(EXERCISE MATERIAL begins)

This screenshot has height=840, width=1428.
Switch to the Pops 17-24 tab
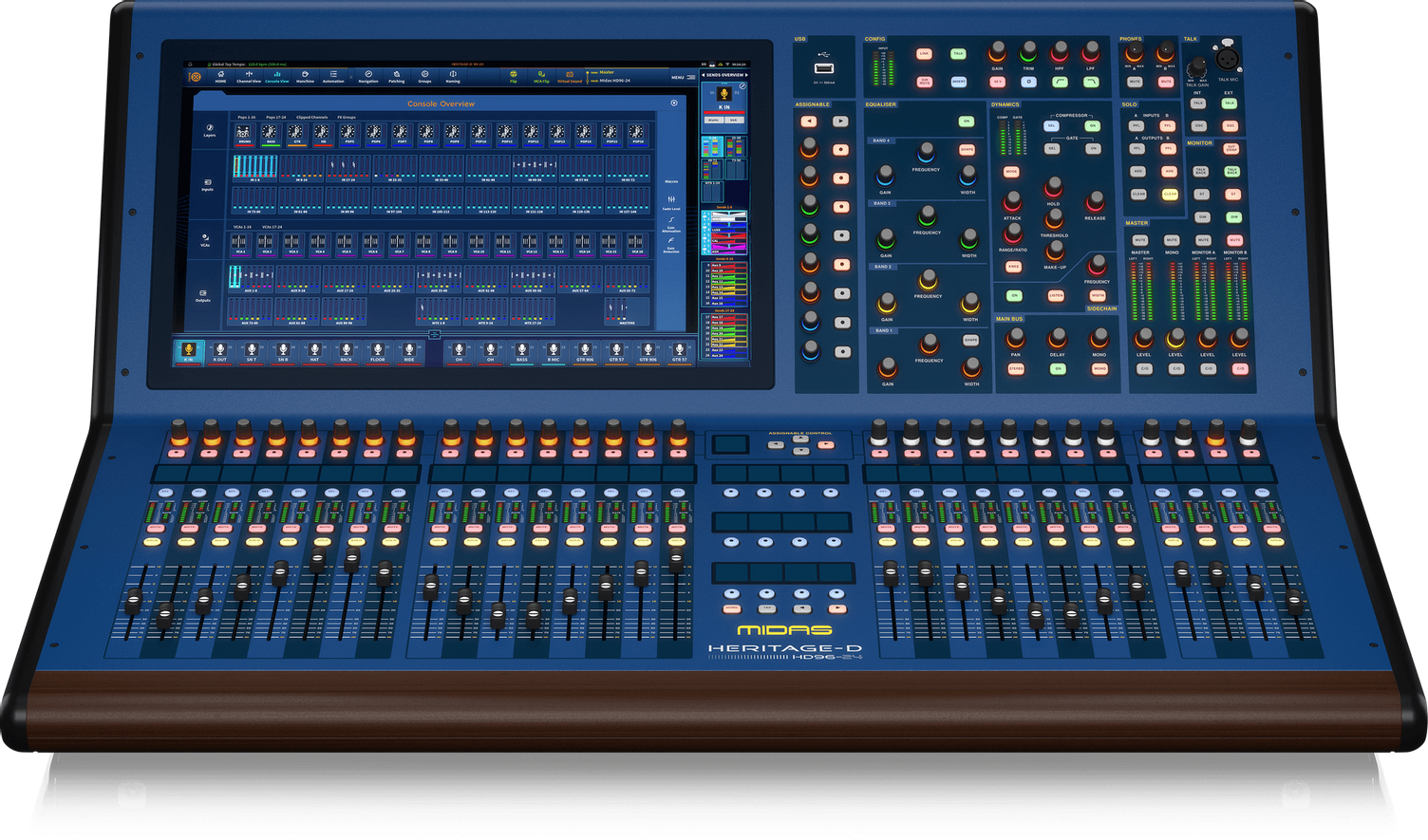274,118
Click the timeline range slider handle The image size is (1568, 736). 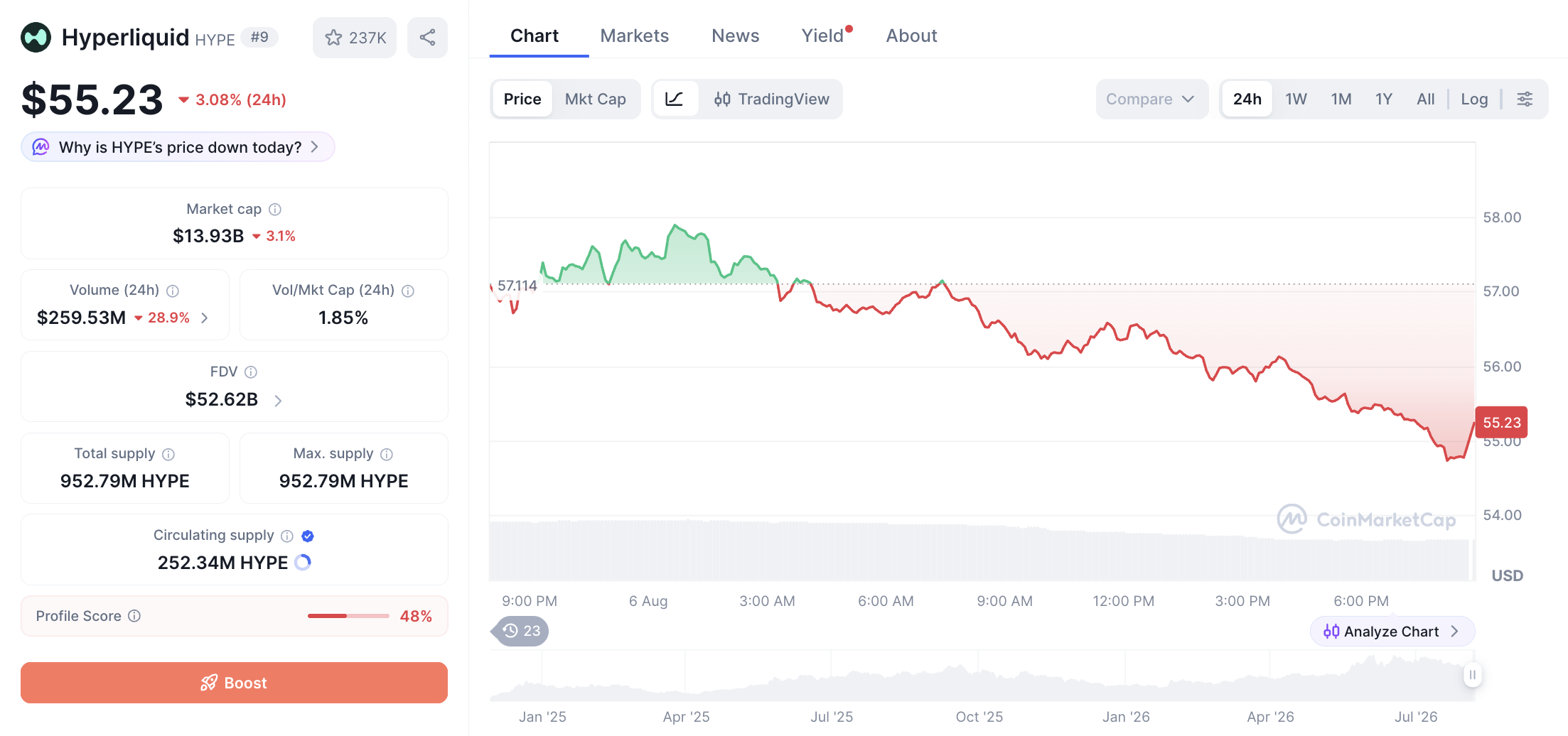(x=1473, y=675)
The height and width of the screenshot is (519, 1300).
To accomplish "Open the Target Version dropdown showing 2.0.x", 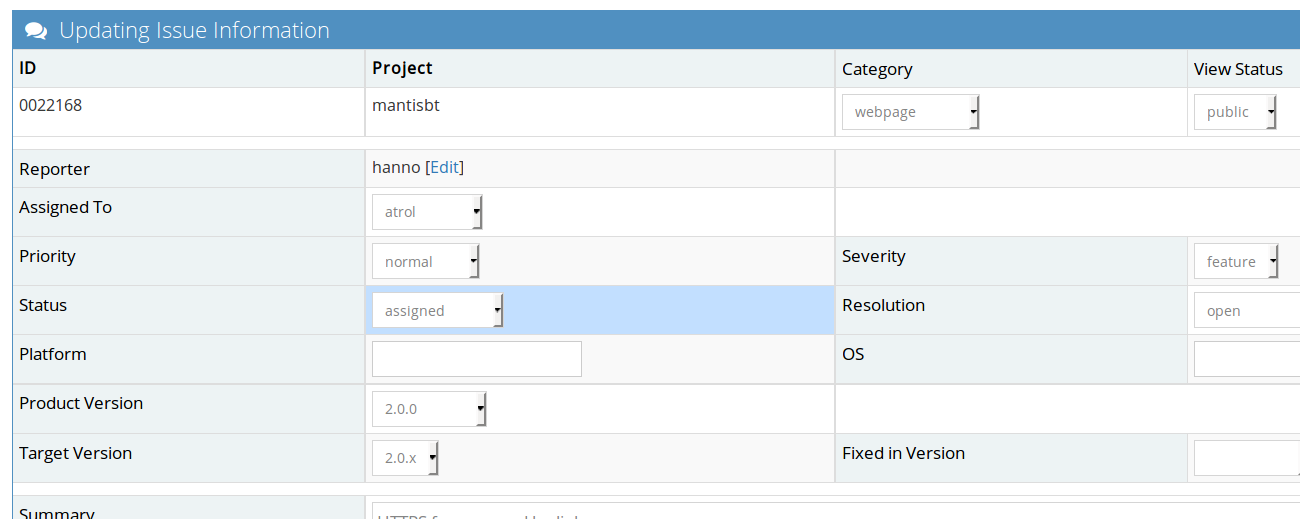I will tap(405, 457).
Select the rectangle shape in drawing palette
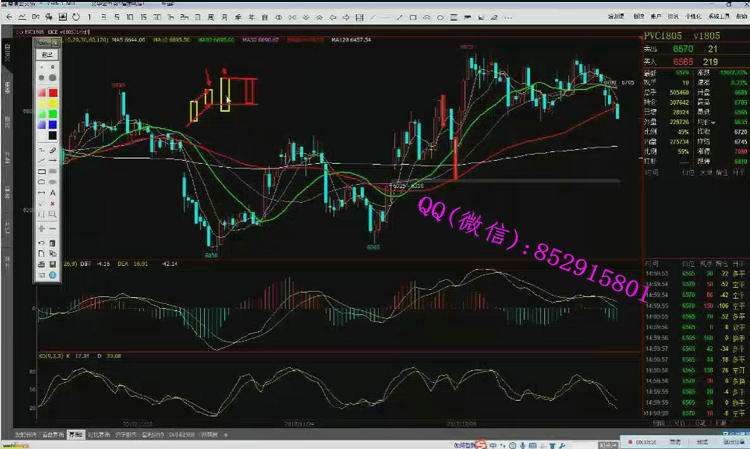 [x=40, y=171]
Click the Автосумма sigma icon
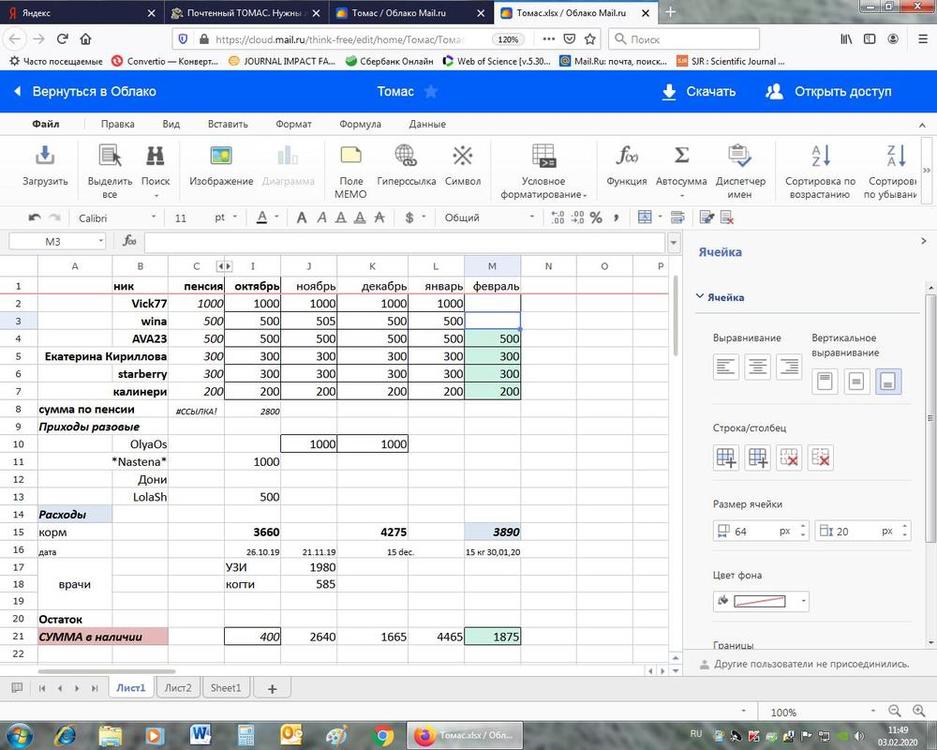This screenshot has width=937, height=750. tap(681, 156)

(EXERCISE MATERIAL ends)

* _WORK ITEM_
Begin at the line with "Select the rectangle shape in drawing palette" and end at the last line of the data above. Reproduce those lines exactly, but not the pictures.

* _SOLUTION_
Select the rectangle shape in drawing palette
 [x=40, y=171]
Click the Автосумма sigma icon
This screenshot has width=937, height=750. tap(681, 156)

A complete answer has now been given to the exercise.